Questions fréquentes

Puis-je utiliser les données GPS de mon véhicule de fonction pour prouver mes heures supplémentaires ?
Oui, la cour d'appel de Rennes a jugé que les relevés de géolocalisation constituent un moyen de preuve licite, nécessaire et proportionné, pour établir l'existence d'heures supplémentaires.
Mon employeur peut-il refuser de payer mes heures supplémentaires ?
Non, l'employeur est tenu de payer les heures supplémentaires effectuées. En cas de litige, le salarié peut produire tout élément pour étayer sa demande, et l'employeur doit fournir les éléments de contrôle du temps de travail.

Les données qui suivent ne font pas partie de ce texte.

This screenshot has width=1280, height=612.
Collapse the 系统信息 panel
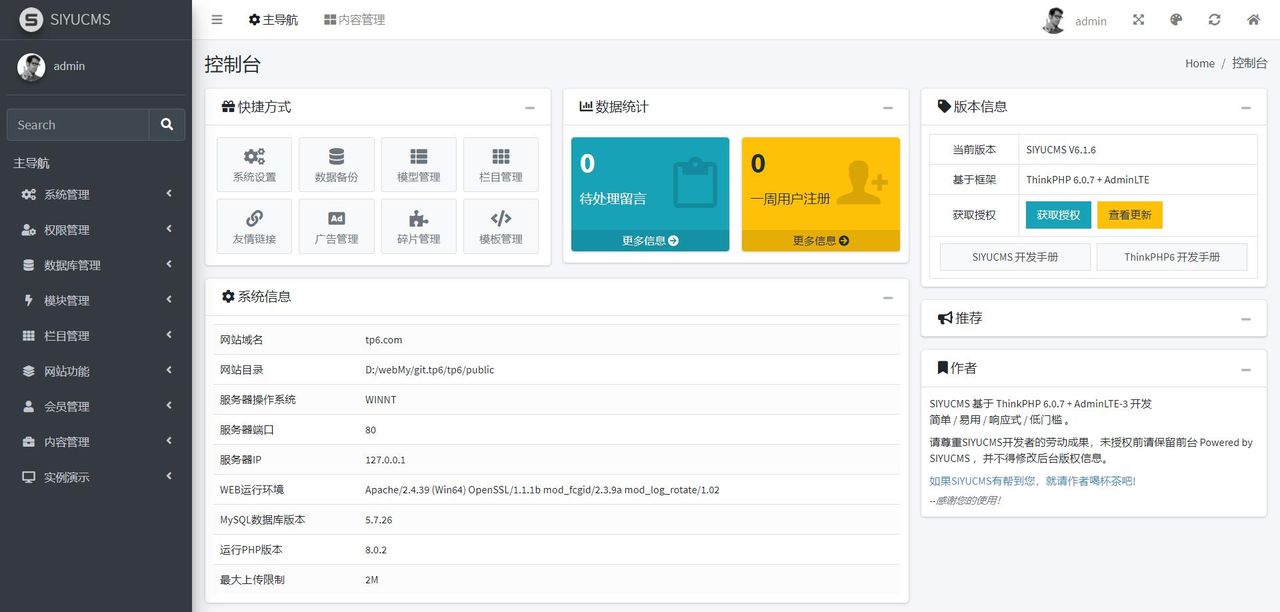(x=887, y=296)
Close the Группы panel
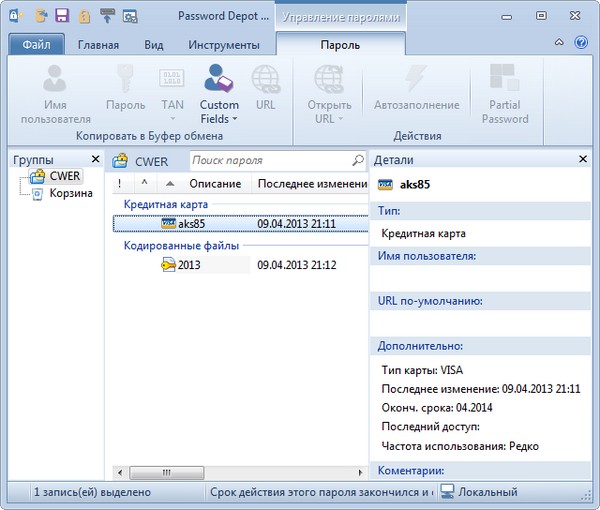The image size is (600, 510). [x=95, y=160]
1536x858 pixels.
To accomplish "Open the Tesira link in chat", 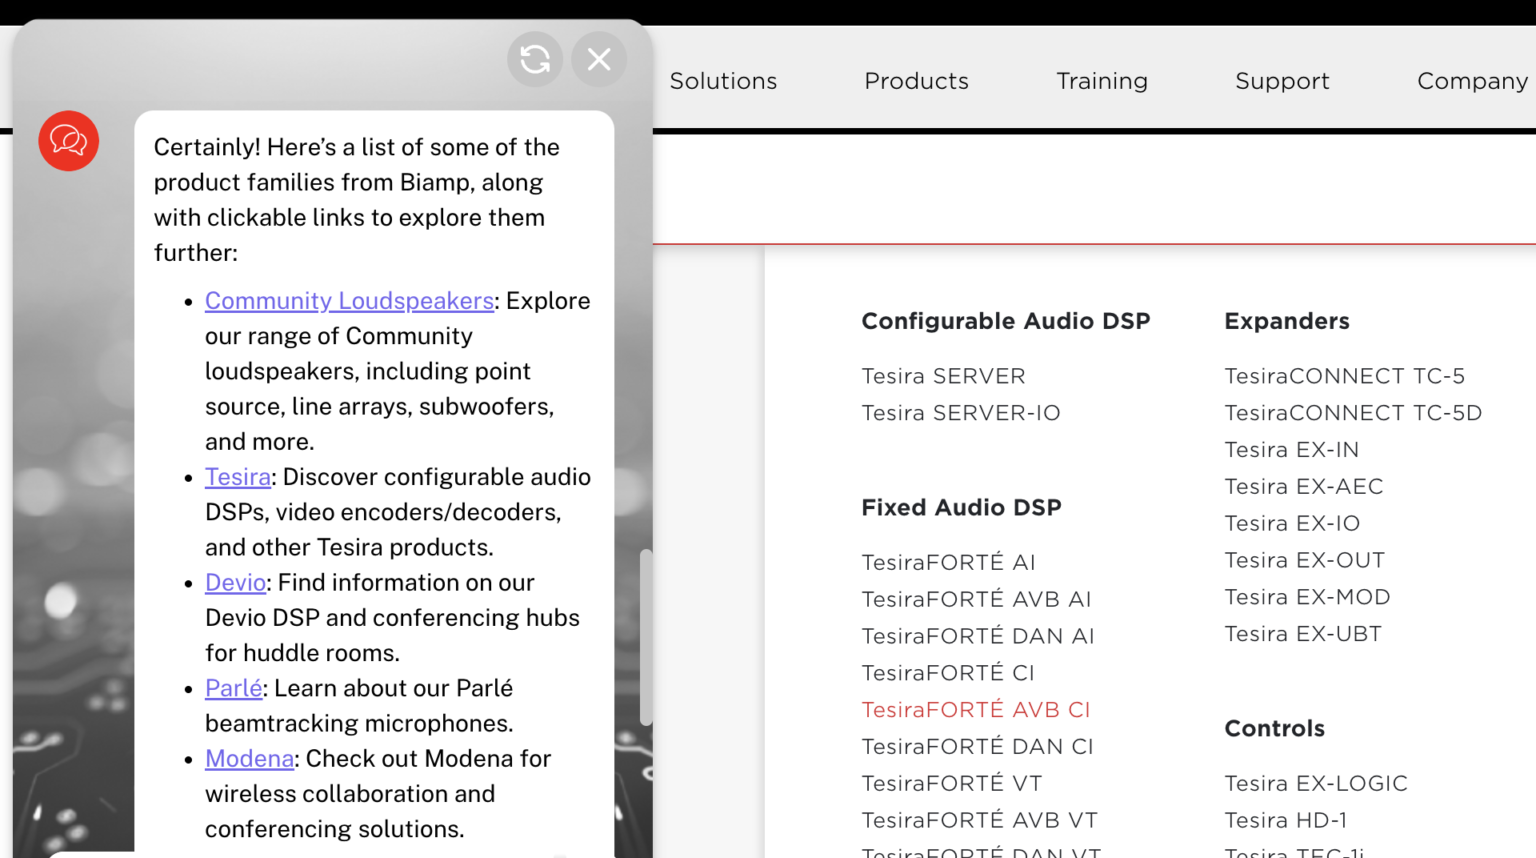I will (238, 477).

Comment prouver que j'ai fait des heures supplémentaires si mon employeur ne tient pas de relevés ?
Vous pouvez utiliser tout moyen de preuve, y compris des relevés de géolocalisation, des témoignages, des mails, ou des agendas. Dans cette affaire, le salarié a obtenu un huissier pour saisir les relevés GPS de son véhicule.
Quels sont mes droits en cas de non-paiement d'heures supplémentaires ?
Vous pouvez saisir le conseil de prud'hommes pour obtenir un rappel de salaire, les congés payés afférents, et éventuellement des dommages-intérêts. Dans cette affaire, le salarié a obtenu 4.982,56 € bruts d'heures supplémentaires.
La géolocalisation est-elle une preuve valable en justice pour les heures supplémentaires ?
Oui, à condition que la preuve soit nécessaire et proportionnée. La cour a validé les relevés de géolocalisation comme preuve des heures supplémentaires, rejetant la demande de l'employeur de les écarter.
Puis-je obtenir des dommages-intérêts pour travail dissimulé si je prouve des heures supplémentaires non payées ?
Pas automatiquement. Dans cette affaire, la cour a rejeté la demande de travail dissimulé car l'élément intentionnel n'était pas établi, même si des heures supplémentaires ont été reconnues.